The C-Band Alliance (CBA), which is trying to restructure 200 MHz of satellite spectrum over the US, is facing additional negative pressures, including Google, cable operator Charter Communications and a few other lobby groups including the American Cable Association (ACA).

Potentially, the ACA’s objection could have merit in that its members are drawn from the USA’s rural heartland and they are concerned that a reduction of C-band spectrum could lead to higher costs for their members and potentially a reduction in available channels.

Ross Lieberman, ACA’s SVP for government affairs, said that he had not been able to get clear answers from the CBA. “We haven’t opposed the [CBA’s proposed] private sale outright,” Lieberman stated. “Our primary concern is just being made whole. And the [CBA] just hasn’t done that over many months. We are led to believe it is not going to be done, and it pushes us into a position where the FCC may be the best way to handle it.”

However, the CBA’s Preston Padden argued vigorously with Lieberman at a Washington meeting organised by the New America non-profit lobby group on February 5th (“The Great Airwaves Robbery”) and which claimed that the CBA’s satellite membership could be in receipt of $15-$40 billion in their quest for a restructuring.

Padden was forthright in his comments to Lieberman, saying: “Ross, we have told you 100 times we are going to cover all your members’ costs. We’re putting it in writing, we’re putting it in contracts. But you came to see us and said you would go away for $200,000 per cable system. There’s a world for that: It’s a shakedown.”
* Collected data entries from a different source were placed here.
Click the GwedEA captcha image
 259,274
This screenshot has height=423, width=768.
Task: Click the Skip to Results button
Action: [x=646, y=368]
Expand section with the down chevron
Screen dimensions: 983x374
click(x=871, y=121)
Not helping to keep the temperature down were frequent comments that the four members of the CBA are “foreign”, which technically is correct in that Intelsat and SES are officially domiciled in Luxembourg, Eutelsat is French and Telesat is Canadian. However, Intelsat’s corporate headquarters is at Tysons Corner, just outside the Washington DC ‘beltway’, while the SES frequencies are part of the ‘Americom’ satellite fleet bought by SES from General Electric back in 2001 and with a significant HQ in Princeton, New Jersey.

Padden alleged that New America, the conference organisers, of being a well-known front group for Google. Google’s Snr Policy Counsel, Staci Pies, speaking on a panel, said that the CBA’s proposals would end up in so much litigation that any time-to-market advantage it had would be lost.

However, Padden had the last word where he later tweeted: “Not only did New America not invite CBA (or any of the many parties supporting our proposal) to be on their one-sided C-band panel, when I spoke from the audience they handed me a dead mic!  I guess that’s one way to try to win the debate.”

The FCC will arbitrate on the CBA’s scheme later this spring/early summer.